The Formula

There is probably a formula in policy studies that expresses the gap between the rights and entitlement of vulnerable people to certain level of service, and the quality and quantity of the service that they are actually receiving. Its the gap that Steve Broach writes about regularly in his blog RightsinReality and it is something  that shapes the everyday lives of everybody who is dependent upon the help of governments in order to live anything like an ordinary life.

If it does exist this formula will have number of constants, variables and ratio’s in it. For example there will be an inverse relationship between overall levels of “funding” and the size of the gap. In times of plenty we might expect the gap between rights and reality to shrink – although given the tendency for the industry of care to absorb additional funding without the benefits of that funding being passed onto vulnerable people themselves – we obviously can’t expect the relationship to be direct. It is more likely that for every £2-3 of additional funding £1 will get spent on the person concerned.

The next thing that would need to be fed into the formula would be the relative efficiency of the government public relations machine.
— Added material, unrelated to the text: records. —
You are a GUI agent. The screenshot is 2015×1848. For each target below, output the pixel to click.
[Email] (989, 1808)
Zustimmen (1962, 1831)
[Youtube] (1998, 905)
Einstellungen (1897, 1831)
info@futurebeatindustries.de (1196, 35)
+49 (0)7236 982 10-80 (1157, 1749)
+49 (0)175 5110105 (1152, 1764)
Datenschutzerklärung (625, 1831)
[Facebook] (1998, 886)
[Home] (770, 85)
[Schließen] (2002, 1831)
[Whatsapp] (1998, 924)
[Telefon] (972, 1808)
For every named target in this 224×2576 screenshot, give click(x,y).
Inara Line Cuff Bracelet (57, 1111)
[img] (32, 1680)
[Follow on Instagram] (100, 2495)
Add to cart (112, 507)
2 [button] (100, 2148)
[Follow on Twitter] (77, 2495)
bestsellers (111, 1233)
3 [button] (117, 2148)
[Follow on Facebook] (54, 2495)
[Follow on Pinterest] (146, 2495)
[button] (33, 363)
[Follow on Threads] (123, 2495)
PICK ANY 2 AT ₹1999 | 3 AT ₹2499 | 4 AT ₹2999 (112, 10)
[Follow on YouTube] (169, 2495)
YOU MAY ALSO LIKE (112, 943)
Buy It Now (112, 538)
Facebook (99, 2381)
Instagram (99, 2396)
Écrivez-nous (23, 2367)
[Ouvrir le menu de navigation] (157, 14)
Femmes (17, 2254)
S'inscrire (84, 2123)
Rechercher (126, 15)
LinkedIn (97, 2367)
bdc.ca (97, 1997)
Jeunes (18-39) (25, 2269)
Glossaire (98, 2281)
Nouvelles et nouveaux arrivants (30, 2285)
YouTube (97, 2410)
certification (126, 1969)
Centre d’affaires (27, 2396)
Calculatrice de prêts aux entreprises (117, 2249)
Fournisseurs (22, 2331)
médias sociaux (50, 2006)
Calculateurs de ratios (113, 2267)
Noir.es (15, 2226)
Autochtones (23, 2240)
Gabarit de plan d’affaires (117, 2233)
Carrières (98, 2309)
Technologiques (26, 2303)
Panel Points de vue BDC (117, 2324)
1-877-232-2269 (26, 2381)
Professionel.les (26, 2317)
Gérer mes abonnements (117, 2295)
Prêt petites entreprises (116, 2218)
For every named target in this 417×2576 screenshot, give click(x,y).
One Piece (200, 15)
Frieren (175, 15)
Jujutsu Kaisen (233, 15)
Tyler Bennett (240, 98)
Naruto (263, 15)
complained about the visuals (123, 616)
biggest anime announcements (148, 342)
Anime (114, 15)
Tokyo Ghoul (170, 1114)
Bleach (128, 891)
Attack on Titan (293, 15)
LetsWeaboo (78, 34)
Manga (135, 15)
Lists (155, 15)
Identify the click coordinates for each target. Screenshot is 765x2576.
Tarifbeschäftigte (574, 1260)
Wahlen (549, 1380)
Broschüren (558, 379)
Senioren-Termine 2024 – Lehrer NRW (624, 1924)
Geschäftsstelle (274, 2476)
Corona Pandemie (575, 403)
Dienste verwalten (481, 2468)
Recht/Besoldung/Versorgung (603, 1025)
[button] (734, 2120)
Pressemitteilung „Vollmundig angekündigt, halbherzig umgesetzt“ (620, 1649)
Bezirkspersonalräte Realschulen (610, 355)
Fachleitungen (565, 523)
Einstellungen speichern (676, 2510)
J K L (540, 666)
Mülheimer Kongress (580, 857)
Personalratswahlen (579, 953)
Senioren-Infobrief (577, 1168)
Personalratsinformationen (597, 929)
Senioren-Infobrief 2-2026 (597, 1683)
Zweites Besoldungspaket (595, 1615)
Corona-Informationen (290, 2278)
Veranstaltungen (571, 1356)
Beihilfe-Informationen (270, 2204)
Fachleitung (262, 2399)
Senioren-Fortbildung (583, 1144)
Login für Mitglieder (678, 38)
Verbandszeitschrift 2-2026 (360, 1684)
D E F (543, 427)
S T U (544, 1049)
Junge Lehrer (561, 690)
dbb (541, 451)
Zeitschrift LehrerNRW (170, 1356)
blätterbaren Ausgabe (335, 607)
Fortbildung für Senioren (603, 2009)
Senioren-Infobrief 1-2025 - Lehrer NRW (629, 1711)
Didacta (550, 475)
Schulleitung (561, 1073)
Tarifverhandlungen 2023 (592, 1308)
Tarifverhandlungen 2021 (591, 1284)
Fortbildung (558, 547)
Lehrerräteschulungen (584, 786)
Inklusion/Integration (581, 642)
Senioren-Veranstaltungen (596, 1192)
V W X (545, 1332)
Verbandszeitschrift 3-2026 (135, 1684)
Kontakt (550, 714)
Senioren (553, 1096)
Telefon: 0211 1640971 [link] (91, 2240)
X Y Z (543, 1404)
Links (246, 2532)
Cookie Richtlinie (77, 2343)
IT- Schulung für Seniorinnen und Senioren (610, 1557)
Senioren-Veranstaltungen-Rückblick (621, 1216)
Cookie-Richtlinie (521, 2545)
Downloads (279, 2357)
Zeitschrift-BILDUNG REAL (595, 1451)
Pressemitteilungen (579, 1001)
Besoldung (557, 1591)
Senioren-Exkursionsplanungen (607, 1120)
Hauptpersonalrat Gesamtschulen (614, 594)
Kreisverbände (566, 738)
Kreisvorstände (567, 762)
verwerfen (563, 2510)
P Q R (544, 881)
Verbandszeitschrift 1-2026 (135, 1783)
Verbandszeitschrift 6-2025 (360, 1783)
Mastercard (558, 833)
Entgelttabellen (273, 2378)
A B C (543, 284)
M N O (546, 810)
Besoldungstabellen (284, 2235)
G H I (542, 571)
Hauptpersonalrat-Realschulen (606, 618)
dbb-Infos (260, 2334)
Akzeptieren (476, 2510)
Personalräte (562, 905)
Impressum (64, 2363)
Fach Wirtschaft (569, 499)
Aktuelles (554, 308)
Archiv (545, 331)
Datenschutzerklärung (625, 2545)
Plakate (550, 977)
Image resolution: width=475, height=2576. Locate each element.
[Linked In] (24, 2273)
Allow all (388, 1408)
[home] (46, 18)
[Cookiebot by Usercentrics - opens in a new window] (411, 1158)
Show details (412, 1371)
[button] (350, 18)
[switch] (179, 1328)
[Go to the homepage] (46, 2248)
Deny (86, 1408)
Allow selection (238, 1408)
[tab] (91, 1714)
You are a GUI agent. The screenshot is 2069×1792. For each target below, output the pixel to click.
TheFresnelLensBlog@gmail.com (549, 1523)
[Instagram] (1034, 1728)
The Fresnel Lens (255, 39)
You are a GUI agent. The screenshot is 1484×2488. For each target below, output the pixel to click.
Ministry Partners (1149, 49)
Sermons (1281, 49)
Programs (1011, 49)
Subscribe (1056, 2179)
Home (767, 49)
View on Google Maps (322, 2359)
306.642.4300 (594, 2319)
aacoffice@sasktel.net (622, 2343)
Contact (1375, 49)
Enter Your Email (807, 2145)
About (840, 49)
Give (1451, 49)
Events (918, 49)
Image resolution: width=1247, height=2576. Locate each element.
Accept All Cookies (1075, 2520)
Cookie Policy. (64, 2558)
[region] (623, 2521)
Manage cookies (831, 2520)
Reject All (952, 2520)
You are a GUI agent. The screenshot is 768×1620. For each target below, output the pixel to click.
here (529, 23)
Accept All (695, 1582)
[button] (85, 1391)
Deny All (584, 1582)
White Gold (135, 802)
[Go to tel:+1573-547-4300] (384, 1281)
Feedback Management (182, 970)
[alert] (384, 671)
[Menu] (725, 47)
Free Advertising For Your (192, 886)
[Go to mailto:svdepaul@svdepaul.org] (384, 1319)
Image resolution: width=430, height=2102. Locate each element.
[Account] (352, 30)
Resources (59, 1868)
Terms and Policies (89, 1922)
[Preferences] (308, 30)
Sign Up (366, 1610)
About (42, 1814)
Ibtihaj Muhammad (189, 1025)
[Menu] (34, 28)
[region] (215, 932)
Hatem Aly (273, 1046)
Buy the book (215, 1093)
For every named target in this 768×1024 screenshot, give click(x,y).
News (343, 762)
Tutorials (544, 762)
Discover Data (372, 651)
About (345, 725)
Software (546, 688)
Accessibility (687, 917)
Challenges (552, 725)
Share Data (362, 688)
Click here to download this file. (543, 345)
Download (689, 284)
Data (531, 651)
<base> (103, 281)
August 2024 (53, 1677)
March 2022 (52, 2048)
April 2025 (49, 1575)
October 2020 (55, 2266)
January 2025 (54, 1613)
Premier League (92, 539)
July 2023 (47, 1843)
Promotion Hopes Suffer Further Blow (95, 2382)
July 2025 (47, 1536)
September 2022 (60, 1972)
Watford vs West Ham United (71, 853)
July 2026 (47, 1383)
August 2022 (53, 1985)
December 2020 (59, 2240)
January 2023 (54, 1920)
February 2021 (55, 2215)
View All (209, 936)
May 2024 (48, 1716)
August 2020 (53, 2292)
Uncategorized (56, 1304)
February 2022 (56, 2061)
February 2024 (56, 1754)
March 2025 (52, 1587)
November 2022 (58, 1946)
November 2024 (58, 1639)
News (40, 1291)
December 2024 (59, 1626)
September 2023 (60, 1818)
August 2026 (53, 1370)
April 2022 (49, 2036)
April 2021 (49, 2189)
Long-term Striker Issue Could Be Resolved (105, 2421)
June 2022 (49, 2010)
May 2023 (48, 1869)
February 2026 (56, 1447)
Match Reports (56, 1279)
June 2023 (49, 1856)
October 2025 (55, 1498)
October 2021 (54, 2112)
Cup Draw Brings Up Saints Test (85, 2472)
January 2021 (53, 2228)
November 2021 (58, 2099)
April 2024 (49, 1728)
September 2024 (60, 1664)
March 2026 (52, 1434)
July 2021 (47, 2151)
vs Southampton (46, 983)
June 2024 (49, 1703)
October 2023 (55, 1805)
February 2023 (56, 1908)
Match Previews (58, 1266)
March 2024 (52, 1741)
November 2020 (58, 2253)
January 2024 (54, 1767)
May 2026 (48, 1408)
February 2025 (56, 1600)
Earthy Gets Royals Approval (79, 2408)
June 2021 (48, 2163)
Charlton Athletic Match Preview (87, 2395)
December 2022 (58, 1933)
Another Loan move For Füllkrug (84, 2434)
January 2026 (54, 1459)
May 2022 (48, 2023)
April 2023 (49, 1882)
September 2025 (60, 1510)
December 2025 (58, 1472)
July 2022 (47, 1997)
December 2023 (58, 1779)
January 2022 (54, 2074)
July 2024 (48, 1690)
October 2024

The more effective it is in creating the illusion of provision, the greater the gap between rights and reality becomes. In order to achieve this efficiency a government requires the agreement and loyalty of its civil and public services. This doesn’t mean that they can’t challenge the government it just means that they have to do it within the bounds of certain parameters – they can rock the boat but they always have to remember that they are also dependent on it for their own livelihoods.

Nevertheless for the public relations consensus to be truly effective the government has to co-opt other players into the process. These “stakeholders” will be in the media, in the voluntary sector and increasingly in co-opted stakeholder groups. They will of course get a piece of the action and in return for that they will accept the need to be buy into the agenda of the day. A government’s ability to co-opt non governmental organisations has been facilitated by the growth in the role of the voluntary sector in service delivery and competition for government contracts.

Other ways in which the growth of the gap can be supported involves restricting access to data – for example by reducing  the remit of the Audit Commission or indeed closing it altogether, and of course by making University funding restrictive and increasingly competitive. Then of course there is the strategy of restricting legal aid and judicial review. All of this helps governments to conceal the discrepancy between rights and reality but occasionally things slip – another child in care may die or an organisation may get filmed brutalising vulnerable people – and then a different kind of strategy has to kick in.

Mark Neary covered this fall back process brilliantly in his blog: Bubble, Hell and Squeak . When things go wrong there are templates and taskforces and endless expressions of dismay and perhaps then the gap between rights and reality might close a little – probably no more than a nanometre – before the spotlight moves on and nothing really changes. But Mark Neary is right about another thing – it is time to use the law we have.

We need to measure the gap between our rights and our reality. We need to find out just how many individuals and families are having their rights ignored and then we need use the law, legal aid and crowd funding to make our rights a reality. The formula that allows a government to hide the reality of its citizens lives only works if we allow it to – it only works if people are unable to share the reality of their experiences and to measure those experiences against the rights and entitlements that we already have.